Book Review : Forces of Fortune
Author : Vali Nasr
My Rating : 4 out of 5

The complete title of the book is "Forces of Fortune: The Rise of the New Muslim Middle Class and What It Will Mean for Our World".

I came to know about this book while watching my favorite "The Daily Show". I liked the premise of the book and decided to try it out.

Vali Nasr is now considered a prominent thinker and scholar about the Middle East. In this book he presents his approach to solve the issues that plgue the Middle East and especially its relations with the Western World. His suggestion is to foster free market society in the Middle East and empower its middle class. By doing this, Vali Nasr argues, the Middle Eastern populace will have a vested interest in promoting long term stability in the region, and eventually give rise to democracy.

This is a logical argument and the author presents it convincingly. His knowledge about the region's history and political system is impressive. The thesis is supported by combination of hard data, interviews, anecdotes and personal interpretations of the historical events.

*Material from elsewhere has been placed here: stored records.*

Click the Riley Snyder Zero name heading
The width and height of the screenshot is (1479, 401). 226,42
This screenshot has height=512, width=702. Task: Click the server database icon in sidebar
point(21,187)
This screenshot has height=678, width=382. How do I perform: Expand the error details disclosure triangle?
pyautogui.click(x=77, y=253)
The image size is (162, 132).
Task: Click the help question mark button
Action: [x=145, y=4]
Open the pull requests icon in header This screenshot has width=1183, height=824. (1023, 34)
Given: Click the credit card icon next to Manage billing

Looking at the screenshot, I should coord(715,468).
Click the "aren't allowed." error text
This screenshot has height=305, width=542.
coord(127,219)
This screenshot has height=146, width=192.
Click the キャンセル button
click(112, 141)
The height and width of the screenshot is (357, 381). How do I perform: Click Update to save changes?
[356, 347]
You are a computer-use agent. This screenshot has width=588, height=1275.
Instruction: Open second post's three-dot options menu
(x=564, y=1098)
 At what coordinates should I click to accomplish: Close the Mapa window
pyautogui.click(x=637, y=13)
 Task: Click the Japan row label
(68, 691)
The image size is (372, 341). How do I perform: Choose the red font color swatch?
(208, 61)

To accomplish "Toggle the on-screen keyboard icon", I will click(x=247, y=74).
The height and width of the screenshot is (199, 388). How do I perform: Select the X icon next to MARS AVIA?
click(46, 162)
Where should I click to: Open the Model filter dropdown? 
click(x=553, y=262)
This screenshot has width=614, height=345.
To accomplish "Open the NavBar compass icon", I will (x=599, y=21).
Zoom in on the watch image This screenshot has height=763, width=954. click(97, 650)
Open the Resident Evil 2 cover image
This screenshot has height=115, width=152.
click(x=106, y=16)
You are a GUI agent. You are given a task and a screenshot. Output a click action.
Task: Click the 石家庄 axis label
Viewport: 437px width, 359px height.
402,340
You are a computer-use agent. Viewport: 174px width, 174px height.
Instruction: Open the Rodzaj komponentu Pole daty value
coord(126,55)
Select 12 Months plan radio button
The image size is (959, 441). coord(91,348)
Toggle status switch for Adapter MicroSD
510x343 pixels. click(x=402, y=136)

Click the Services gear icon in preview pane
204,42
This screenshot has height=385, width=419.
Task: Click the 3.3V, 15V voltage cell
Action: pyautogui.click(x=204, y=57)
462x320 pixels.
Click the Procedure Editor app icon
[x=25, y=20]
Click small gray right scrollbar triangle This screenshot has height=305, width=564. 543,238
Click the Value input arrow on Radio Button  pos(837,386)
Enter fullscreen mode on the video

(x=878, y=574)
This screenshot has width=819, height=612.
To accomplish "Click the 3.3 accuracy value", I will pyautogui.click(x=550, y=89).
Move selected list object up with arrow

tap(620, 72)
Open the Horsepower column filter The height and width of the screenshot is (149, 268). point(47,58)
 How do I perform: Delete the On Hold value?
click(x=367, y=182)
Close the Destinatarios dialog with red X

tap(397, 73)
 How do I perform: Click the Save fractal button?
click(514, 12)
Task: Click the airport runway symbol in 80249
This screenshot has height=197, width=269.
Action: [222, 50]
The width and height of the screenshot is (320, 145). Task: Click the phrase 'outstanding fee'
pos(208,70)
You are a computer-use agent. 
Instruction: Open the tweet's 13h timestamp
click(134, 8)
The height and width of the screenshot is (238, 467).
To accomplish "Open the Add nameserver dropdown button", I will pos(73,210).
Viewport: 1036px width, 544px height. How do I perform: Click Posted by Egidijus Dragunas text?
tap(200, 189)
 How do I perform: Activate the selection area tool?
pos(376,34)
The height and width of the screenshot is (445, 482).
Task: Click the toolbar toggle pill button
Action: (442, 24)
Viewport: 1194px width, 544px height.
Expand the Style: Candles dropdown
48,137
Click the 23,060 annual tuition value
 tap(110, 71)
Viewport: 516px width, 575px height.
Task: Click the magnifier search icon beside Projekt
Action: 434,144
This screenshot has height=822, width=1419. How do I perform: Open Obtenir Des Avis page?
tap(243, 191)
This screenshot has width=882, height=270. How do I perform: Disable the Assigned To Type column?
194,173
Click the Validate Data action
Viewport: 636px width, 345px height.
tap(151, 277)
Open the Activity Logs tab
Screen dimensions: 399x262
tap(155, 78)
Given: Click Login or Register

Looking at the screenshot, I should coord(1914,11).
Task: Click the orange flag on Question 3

Nasr starts with explaining the inroads Capitalism has made into this region - with the obvious example of the trading hub of the region - Dubai. As one businessman summarizes how Islam and free market co-exists there - it's a city of five star hotels and five star mosques !

This is the theme that appears many times in the book. Nasr argues that Islamic societies willingly and easily embrace capitalism when given the opportunity. When secularism is forced from above, it has failed, as it happened for example in Iran during Shah's regime. This gave rise to the dangerous extremism of Khomeini. But if free market ideas take hold, the society gravitates towards a much more tolerant society - like Turkey. Turkey appears numerous times in this book. Not just about itslef, but the Turkish model or Kemalism is discussed frequently in different social contexts - for example how it fared in Pakistan.

In the introductory chapter, there is a bombardment of data and it overwhelms the readers with different statistics. Thankfully, all the other chapters glide very smoothly. The narrative becomes very engaging as the author starts presenting his case. Considering the sensitivity of the topic, a "matter-of-fact" tone is maintained almost through out the book. This is different than "fair and balanced" which is either an euphemism for political correctness or used to hide cluelessness of the journalists. Nasr is on the other side of the spectrum. He clearly has a great grasp of the issues and has no qualms about presenting things as he sees it. He masterfully avoids the trap of apologizing for the Muslim world. For example, he mentions that poverty is not enough of a reason for terrorist breeding grounds and points out that many terrorists come from well-to-do families.

He also avoids the pitfall of "who is to blame". His focus is on how to solve and what's the best way to move forward. So there is not much mention of the meddling done by Russia and the Western World - which is also one of the many reasons for the instability in the region. This leaves some questions insufficiently answered. I am not sure I came out completely convinced with the reasoning for the lack of democracy in most of the region.

Nevertheless, his message is clear and easy to understand. He wants free market forces to nudge the area towards a stable, tolerant, democratic society the same way it did in Europe many many decades ago. This is a refreshing clean approach and hopefully reshapes prevailing view points.

This book is a great example of scholarly work and I recommend it to anyone interested in political issues of our times.